§ **TASK STATEMENT**:
Retype every line of the data, keeping each word exactly.

Records excerpted from a collection
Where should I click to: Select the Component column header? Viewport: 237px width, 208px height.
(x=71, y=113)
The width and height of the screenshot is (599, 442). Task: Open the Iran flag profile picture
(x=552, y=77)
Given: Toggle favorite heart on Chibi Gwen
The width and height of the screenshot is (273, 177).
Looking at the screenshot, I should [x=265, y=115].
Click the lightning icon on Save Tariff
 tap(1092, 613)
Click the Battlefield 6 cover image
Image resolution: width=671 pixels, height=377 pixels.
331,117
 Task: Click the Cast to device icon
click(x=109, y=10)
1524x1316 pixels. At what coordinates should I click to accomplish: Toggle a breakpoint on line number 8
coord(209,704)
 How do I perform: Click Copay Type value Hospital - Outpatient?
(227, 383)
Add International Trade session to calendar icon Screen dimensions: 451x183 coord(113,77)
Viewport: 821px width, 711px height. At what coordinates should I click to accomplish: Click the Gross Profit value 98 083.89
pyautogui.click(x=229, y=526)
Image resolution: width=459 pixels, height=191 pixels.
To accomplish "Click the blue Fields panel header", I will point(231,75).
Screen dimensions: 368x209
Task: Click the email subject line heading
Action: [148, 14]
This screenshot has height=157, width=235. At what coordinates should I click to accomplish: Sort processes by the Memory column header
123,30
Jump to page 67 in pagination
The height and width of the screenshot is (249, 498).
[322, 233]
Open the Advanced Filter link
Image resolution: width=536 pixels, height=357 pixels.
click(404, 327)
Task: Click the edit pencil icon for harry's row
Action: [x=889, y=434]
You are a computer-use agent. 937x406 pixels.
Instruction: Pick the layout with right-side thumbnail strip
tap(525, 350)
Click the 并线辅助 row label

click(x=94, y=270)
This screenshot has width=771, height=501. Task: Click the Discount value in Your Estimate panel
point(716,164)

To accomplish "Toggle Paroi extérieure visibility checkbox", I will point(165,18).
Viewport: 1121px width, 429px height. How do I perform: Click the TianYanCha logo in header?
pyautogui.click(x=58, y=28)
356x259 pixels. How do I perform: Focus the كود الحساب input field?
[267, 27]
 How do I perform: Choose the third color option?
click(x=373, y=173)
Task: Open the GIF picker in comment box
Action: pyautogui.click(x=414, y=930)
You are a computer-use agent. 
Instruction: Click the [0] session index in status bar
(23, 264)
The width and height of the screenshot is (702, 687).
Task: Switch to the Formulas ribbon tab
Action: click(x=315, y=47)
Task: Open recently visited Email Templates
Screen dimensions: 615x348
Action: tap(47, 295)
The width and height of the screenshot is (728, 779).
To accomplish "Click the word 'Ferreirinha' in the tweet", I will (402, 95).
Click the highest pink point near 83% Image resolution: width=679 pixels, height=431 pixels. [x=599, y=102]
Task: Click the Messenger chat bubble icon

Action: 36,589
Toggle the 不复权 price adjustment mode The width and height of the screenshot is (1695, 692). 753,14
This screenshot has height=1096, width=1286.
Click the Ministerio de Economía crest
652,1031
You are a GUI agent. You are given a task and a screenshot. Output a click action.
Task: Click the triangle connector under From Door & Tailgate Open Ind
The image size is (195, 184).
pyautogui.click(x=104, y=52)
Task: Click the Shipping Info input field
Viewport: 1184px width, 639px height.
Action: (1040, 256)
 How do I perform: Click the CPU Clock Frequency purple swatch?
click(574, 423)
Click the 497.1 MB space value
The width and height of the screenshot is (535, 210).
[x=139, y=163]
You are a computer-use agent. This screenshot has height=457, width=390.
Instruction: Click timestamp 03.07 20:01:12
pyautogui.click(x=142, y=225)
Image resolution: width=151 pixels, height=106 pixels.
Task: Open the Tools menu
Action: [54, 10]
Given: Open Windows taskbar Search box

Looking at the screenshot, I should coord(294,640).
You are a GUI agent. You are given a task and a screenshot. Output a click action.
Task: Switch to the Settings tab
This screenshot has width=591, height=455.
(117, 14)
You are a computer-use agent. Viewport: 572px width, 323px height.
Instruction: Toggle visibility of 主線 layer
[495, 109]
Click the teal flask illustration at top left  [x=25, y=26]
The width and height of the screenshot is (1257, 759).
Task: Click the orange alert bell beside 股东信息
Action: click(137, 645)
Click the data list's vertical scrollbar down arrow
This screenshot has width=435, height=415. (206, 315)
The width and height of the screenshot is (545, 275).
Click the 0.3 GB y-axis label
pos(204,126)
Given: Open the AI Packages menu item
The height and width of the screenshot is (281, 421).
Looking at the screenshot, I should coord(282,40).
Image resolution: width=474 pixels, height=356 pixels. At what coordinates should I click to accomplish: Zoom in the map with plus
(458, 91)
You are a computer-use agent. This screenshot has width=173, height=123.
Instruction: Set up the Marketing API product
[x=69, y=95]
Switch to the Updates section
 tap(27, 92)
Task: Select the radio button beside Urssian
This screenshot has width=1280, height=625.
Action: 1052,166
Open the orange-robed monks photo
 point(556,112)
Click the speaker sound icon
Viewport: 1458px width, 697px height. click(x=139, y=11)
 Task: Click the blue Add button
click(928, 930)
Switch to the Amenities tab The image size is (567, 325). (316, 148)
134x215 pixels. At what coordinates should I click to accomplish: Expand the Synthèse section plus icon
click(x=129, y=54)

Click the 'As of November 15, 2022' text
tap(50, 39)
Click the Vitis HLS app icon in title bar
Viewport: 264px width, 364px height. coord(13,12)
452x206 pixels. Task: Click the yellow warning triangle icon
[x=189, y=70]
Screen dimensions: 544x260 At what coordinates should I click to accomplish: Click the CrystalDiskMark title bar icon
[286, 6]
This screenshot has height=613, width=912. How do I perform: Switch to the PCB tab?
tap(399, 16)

§ **EXERCISE ANSWER**:
Where should I click to: Select the Component column header? Viewport: 237px width, 208px height.
(x=71, y=113)
The width and height of the screenshot is (599, 442). Task: Open the Iran flag profile picture
(x=552, y=77)
Given: Toggle favorite heart on Chibi Gwen
The width and height of the screenshot is (273, 177).
Looking at the screenshot, I should [x=265, y=115].
Click the lightning icon on Save Tariff
 tap(1092, 613)
Click the Battlefield 6 cover image
Image resolution: width=671 pixels, height=377 pixels.
331,117
 Task: Click the Cast to device icon
click(x=109, y=10)
1524x1316 pixels. At what coordinates should I click to accomplish: Toggle a breakpoint on line number 8
coord(209,704)
 How do I perform: Click Copay Type value Hospital - Outpatient?
(227, 383)
Add International Trade session to calendar icon Screen dimensions: 451x183 coord(113,77)
Viewport: 821px width, 711px height. At what coordinates should I click to accomplish: Click the Gross Profit value 98 083.89
pyautogui.click(x=229, y=526)
Image resolution: width=459 pixels, height=191 pixels.
To accomplish "Click the blue Fields panel header", I will point(231,75).
Screen dimensions: 368x209
Task: Click the email subject line heading
Action: [148, 14]
This screenshot has height=157, width=235. At what coordinates should I click to accomplish: Sort processes by the Memory column header
123,30
Jump to page 67 in pagination
The height and width of the screenshot is (249, 498).
[322, 233]
Open the Advanced Filter link
Image resolution: width=536 pixels, height=357 pixels.
click(404, 327)
Task: Click the edit pencil icon for harry's row
Action: [x=889, y=434]
You are a computer-use agent. 937x406 pixels.
Instruction: Pick the layout with right-side thumbnail strip
tap(525, 350)
Click the 并线辅助 row label

click(x=94, y=270)
This screenshot has width=771, height=501. Task: Click the Discount value in Your Estimate panel
point(716,164)

To accomplish "Toggle Paroi extérieure visibility checkbox", I will point(165,18).
Viewport: 1121px width, 429px height. How do I perform: Click the TianYanCha logo in header?
pyautogui.click(x=58, y=28)
356x259 pixels. How do I perform: Focus the كود الحساب input field?
[267, 27]
 How do I perform: Choose the third color option?
click(x=373, y=173)
Task: Open the GIF picker in comment box
Action: pyautogui.click(x=414, y=930)
You are a computer-use agent. 
Instruction: Click the [0] session index in status bar
(23, 264)
The width and height of the screenshot is (702, 687).
Task: Switch to the Formulas ribbon tab
Action: click(x=315, y=47)
Task: Open recently visited Email Templates
Screen dimensions: 615x348
Action: tap(47, 295)
The width and height of the screenshot is (728, 779).
To accomplish "Click the word 'Ferreirinha' in the tweet", I will (402, 95).
Click the highest pink point near 83% Image resolution: width=679 pixels, height=431 pixels. [x=599, y=102]
Task: Click the Messenger chat bubble icon

Action: 36,589
Toggle the 不复权 price adjustment mode The width and height of the screenshot is (1695, 692). 753,14
This screenshot has height=1096, width=1286.
Click the Ministerio de Economía crest
652,1031
You are a GUI agent. You are given a task and a screenshot. Output a click action.
Task: Click the triangle connector under From Door & Tailgate Open Ind
The image size is (195, 184).
pyautogui.click(x=104, y=52)
Task: Click the Shipping Info input field
Viewport: 1184px width, 639px height.
Action: (1040, 256)
 How do I perform: Click the CPU Clock Frequency purple swatch?
click(574, 423)
Click the 497.1 MB space value
The width and height of the screenshot is (535, 210).
[x=139, y=163]
You are a computer-use agent. This screenshot has height=457, width=390.
Instruction: Click timestamp 03.07 20:01:12
pyautogui.click(x=142, y=225)
Image resolution: width=151 pixels, height=106 pixels.
Task: Open the Tools menu
Action: [54, 10]
Given: Open Windows taskbar Search box

Looking at the screenshot, I should coord(294,640).
You are a GUI agent. You are given a task and a screenshot. Output a click action.
Task: Switch to the Settings tab
This screenshot has width=591, height=455.
(117, 14)
You are a computer-use agent. Viewport: 572px width, 323px height.
Instruction: Toggle visibility of 主線 layer
[495, 109]
Click the teal flask illustration at top left  [x=25, y=26]
The width and height of the screenshot is (1257, 759).
Task: Click the orange alert bell beside 股东信息
Action: click(137, 645)
Click the data list's vertical scrollbar down arrow
This screenshot has width=435, height=415. (206, 315)
The width and height of the screenshot is (545, 275).
Click the 0.3 GB y-axis label
pos(204,126)
Given: Open the AI Packages menu item
The height and width of the screenshot is (281, 421).
Looking at the screenshot, I should coord(282,40).
Image resolution: width=474 pixels, height=356 pixels. At what coordinates should I click to accomplish: Zoom in the map with plus
(458, 91)
You are a computer-use agent. This screenshot has width=173, height=123.
Instruction: Set up the Marketing API product
[x=69, y=95]
Switch to the Updates section
 tap(27, 92)
Task: Select the radio button beside Urssian
This screenshot has width=1280, height=625.
Action: 1052,166
Open the orange-robed monks photo
 point(556,112)
Click the speaker sound icon
Viewport: 1458px width, 697px height. click(x=139, y=11)
 Task: Click the blue Add button
click(928, 930)
Switch to the Amenities tab The image size is (567, 325). (316, 148)
134x215 pixels. At what coordinates should I click to accomplish: Expand the Synthèse section plus icon
click(x=129, y=54)

Click the 'As of November 15, 2022' text
tap(50, 39)
Click the Vitis HLS app icon in title bar
Viewport: 264px width, 364px height. coord(13,12)
452x206 pixels. Task: Click the yellow warning triangle icon
[x=189, y=70]
Screen dimensions: 544x260 At what coordinates should I click to accomplish: Click the CrystalDiskMark title bar icon
[286, 6]
This screenshot has height=613, width=912. How do I perform: Switch to the PCB tab?
tap(399, 16)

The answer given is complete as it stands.